NetGuide NZ - Embracing the possibilities but not the risks of new tech

Warning: This story was published more than a year ago.

Embracing the possibilities but not the risks of new tech

While many people can consider using a prosthetic limb produced by a 3D printer, many would turn away any 3D printed food. A majority of people also think wearables and drones should be used in the office, but say businesses should ensure employees are protected from risk.

These findings are from a survey sponsored by Chubb Group of Insurance Companies which looks at consumers and businesses and the perceived risks posed by new technologies.

"In general, consumers think businesses are doing a good job protecting their customers and employees from injury or harm - except when it comes to protecting their financial and personal information," says Steven Hernandez, Chubb worldwide loss control manager.

"Consumers also are embracing many of the products and services being developed through new technologies, but they clearly are concerned about how companies are managing the emerging risks of such innovation," he says.

3D printing

Many survey respondents were extremely or very concerned about the safety of materials used to manufacture 3D printed products (63%) and the durability and performance of those products (54%).

Nevertheless, they were willing to consider using 3D printed items, including: a prosthetic limb, such as an arm, leg or hand (77%), shoes or clothing (64%), an automotive part (58%) and a house (51%). Only 23% would eat 3D printed food, and 8% would not use any 3D printed item.


Of those surveyed, 59% would always or often permit drones to inspect utilities, facilities or property in remote areas.

Only 48% would always or often permit them to take aerial pictures of property, 42% to fly a banner advertisement in a public space, 37% to deliver a package to a customer's home or business, and 22% to follow and record employee activities during work hours.

Most respondents wanted companies to provide drone operators or employees with safety training (92%), ensure the data or images captured do not violate an individual's privacy rights (88%), and notify and obtain written consent from businesses and individuals subjected to surveillance or fly over (83%).


Nearly half (49%) said that employees should be able to always or often use their own personal wearable device while engaged in construction, utility or work-related physical activity.

They were less likely to approve the use of personal wearable technology on the manufacturing floor (41%), in corporate strategy meetings (39%), while driving for business purposes (39%), when meeting with clients (34%) or during a job interview or a performance review (25%).

Protecting from harm

Most respondents believed that businesses protect office (76%), manufacturing (64%) and retail workers (63%) from injury or harm extremely or very well.
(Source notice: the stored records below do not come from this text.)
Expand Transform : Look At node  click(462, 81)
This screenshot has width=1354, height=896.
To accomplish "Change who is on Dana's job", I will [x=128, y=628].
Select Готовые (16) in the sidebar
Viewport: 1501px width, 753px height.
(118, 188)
Retailers were thought to be doing the poorest job of protecting consumers' financial and other personal information. Over half (58%) of respondents said they were not very well or not at all well protecting the information, compared to 37% for financial institutions and 36% for health care organisations.  

Chubb's 2015 Consumer Perceptions of Business Risk Survey was conducted by Opinion Research Corporation, an independent public opinion and market research firm, in mid-March 2015.